Ketoconazole: An increase in the plasma concentrations of amprenavir, a dosage reduction should be considered.
Rifampin: Rifampin is a potent inducer of P450 (CYP3A4) which markedly diminishes plasma concentrations of amprenavir.
Other: Should not be administered concurrently with terfenadine, astemizole, cisapride, triazolam and midazolam because coadministration with inhibitors of P450 (CYP3A4) may result in inhibition of metabolism of these drugs and create the potential for serious and/or life-threatening events (i.e., cardiac arrhythmias or prolonged sedation).

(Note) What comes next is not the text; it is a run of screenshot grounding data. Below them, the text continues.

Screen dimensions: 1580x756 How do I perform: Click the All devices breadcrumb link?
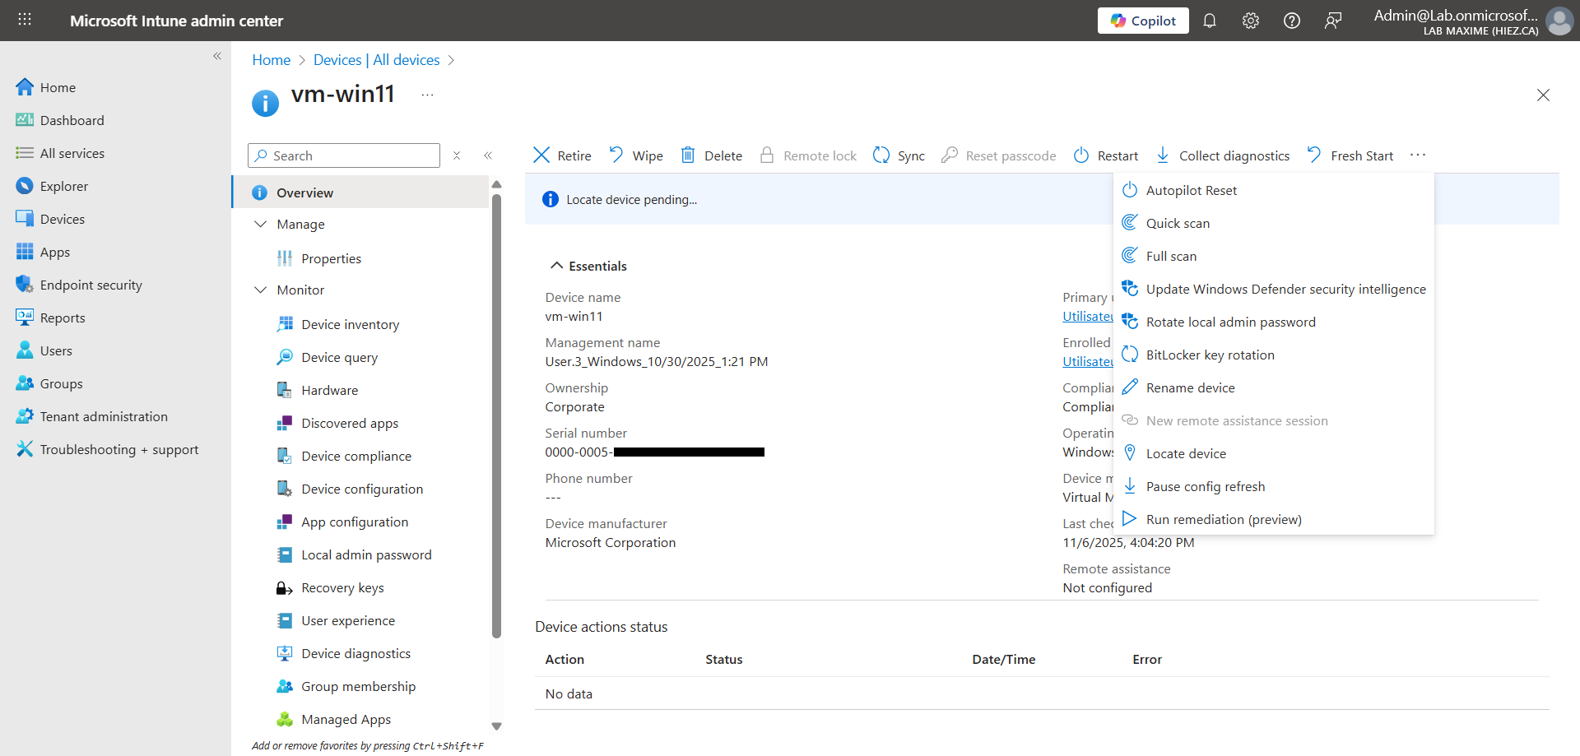(x=376, y=60)
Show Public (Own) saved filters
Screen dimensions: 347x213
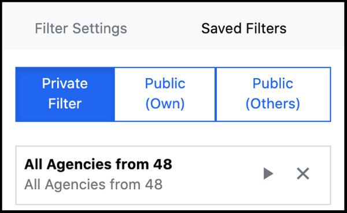(x=165, y=94)
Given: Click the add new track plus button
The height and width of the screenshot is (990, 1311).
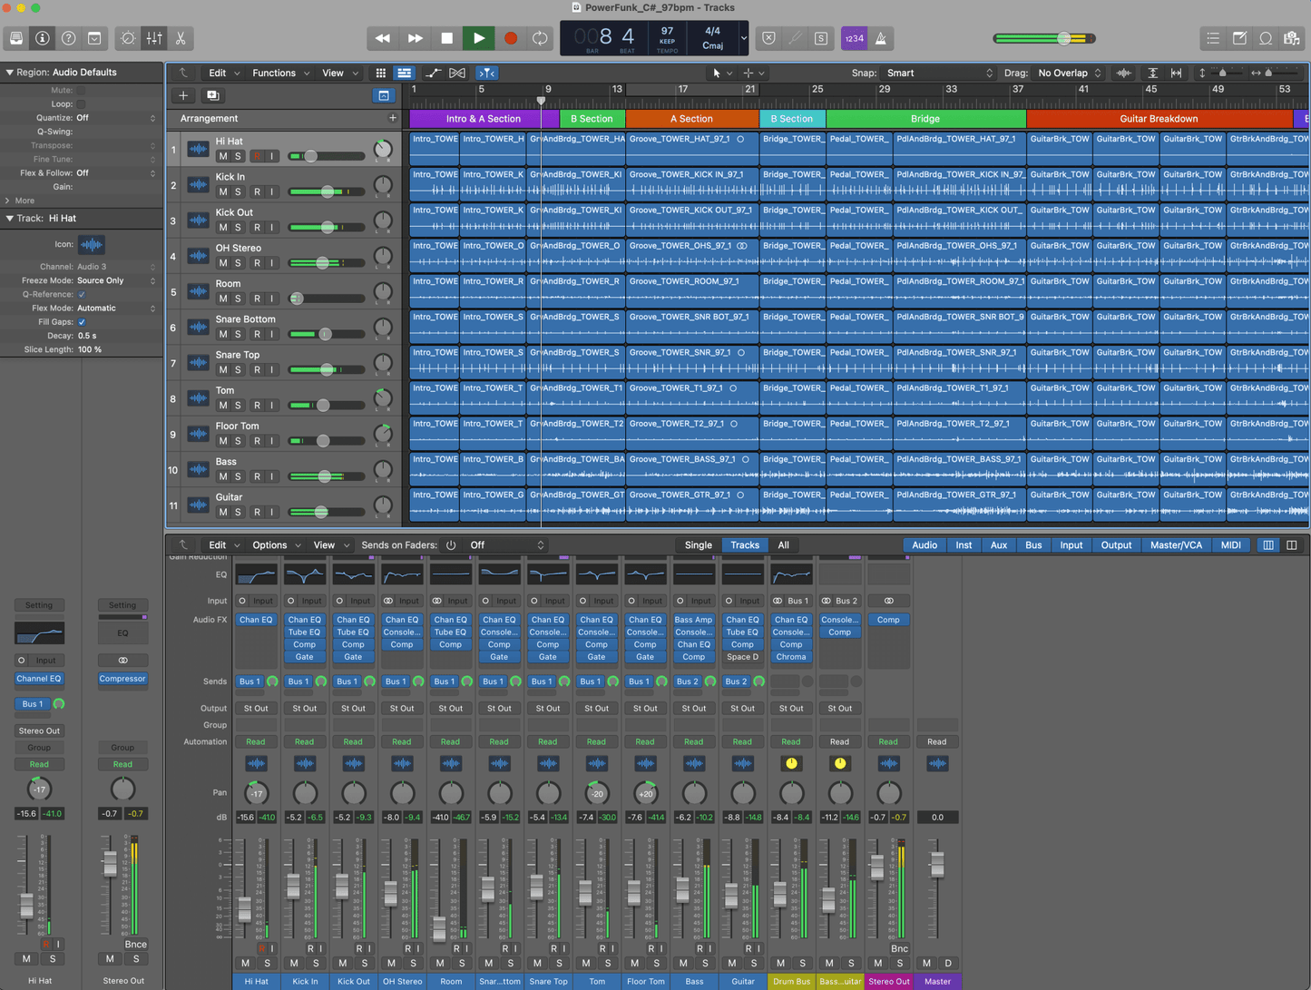Looking at the screenshot, I should point(183,95).
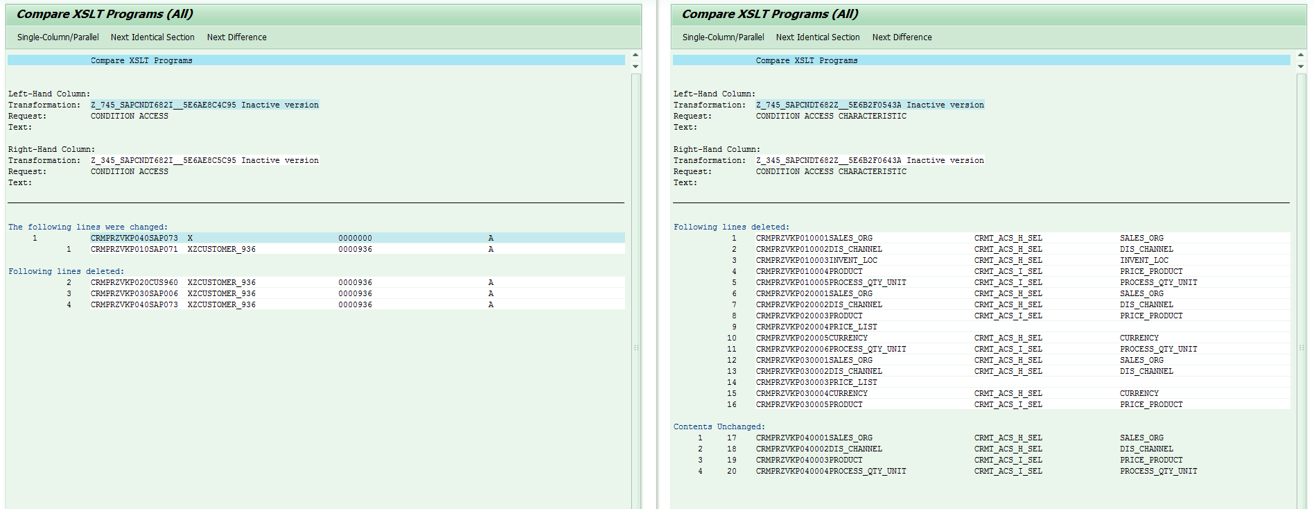Jump to Next Identical Section in right window
This screenshot has width=1314, height=509.
point(818,37)
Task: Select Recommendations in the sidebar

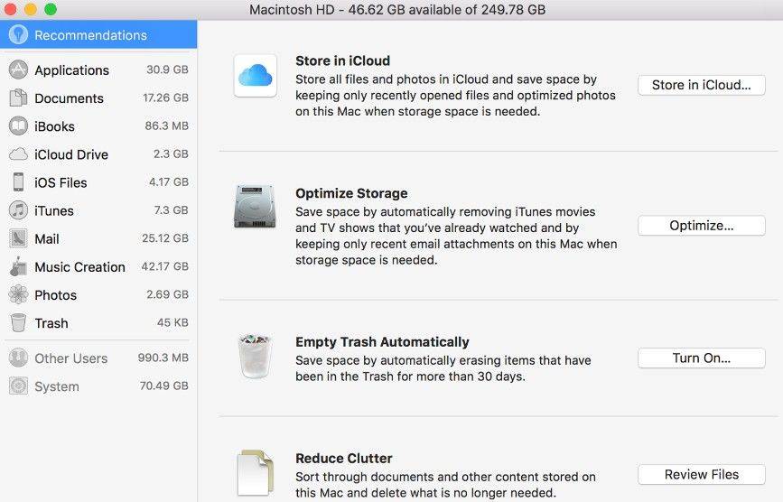Action: coord(90,35)
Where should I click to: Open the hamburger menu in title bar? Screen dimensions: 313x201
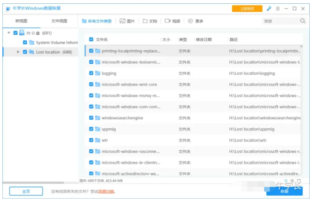click(278, 8)
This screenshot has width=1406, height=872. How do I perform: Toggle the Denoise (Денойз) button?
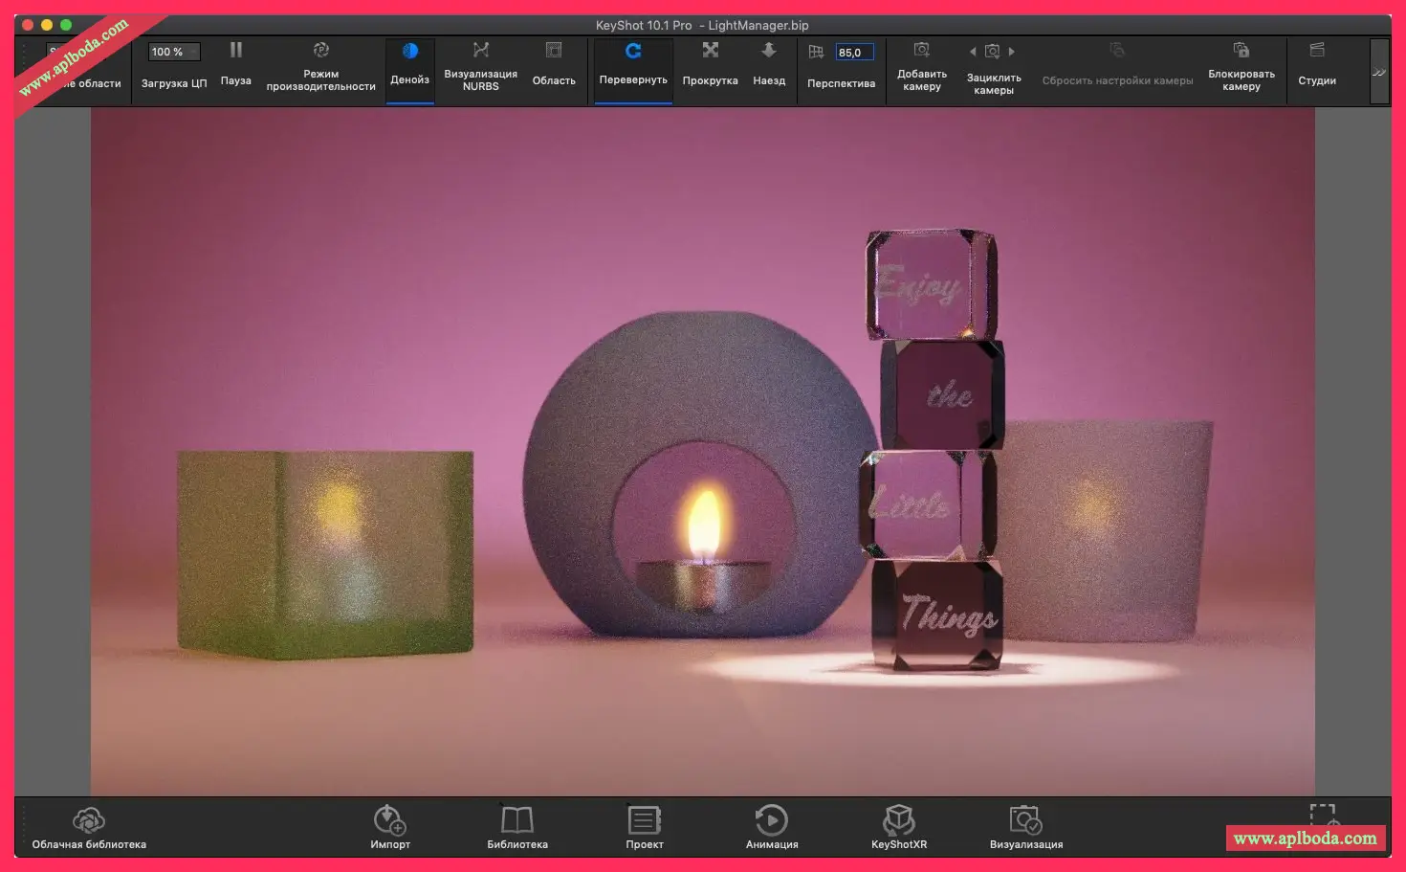pyautogui.click(x=409, y=52)
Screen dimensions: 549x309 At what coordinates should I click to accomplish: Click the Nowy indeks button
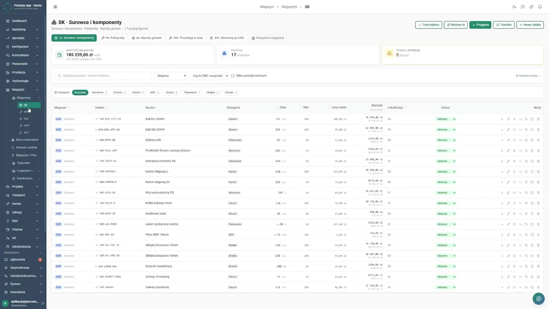[x=530, y=25]
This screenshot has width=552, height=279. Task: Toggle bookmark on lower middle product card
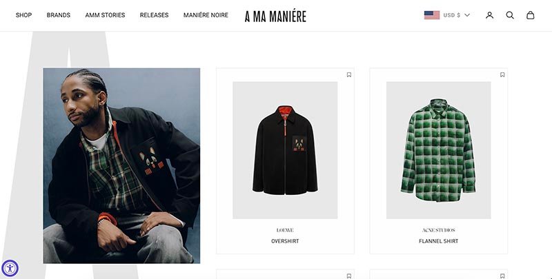(x=349, y=276)

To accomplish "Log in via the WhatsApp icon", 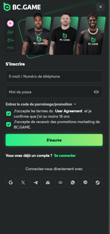I will 73,182.
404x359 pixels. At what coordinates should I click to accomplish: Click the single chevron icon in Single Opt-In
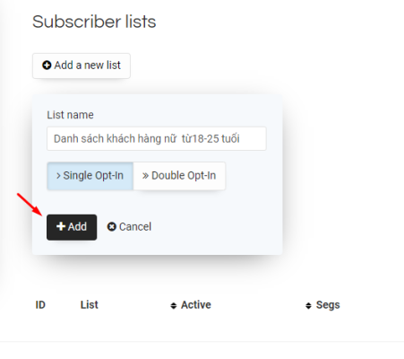click(58, 176)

Other drugs that induce CYP3A4 less potently than rifampin, such as phenobarbital, phenytoin, carbamazepine, and dexamethasone should be used cautiously together since they could also diminish plasma concentrations of amprenavir.
Occupational Hazards: Dizziness and blurred vision have been reported. Patients should be advised to avoid driving or operating machinery if they experience these reactions.
Renal Dose :
Dose in Renal Impairment GFR (mL/min)
20-50 | Dose as in normal renal function |
10-20 | Dose as in normal renal function |
<10 | Dose as in normal renal function |
Dose in Patients undergoing Renal Replacement Therapies
CAPD | Unlikely to be dialysed. Dose as in normal renal function |
HD | Not dialysed. Dose as in normal renal function |
HDF/High flux | Unlikely to be dialysed. Dose as in normal renal function |
CAV/VVHD | Unknown dialysability. Dose as in normal renal function |
Hepatic Dose :
Amprenavir is metabolised by the liver. Used with caution in patients with hepatic impairment. Dose reduction recommended in adults with hepatic impairment. No dose recommendations available for children.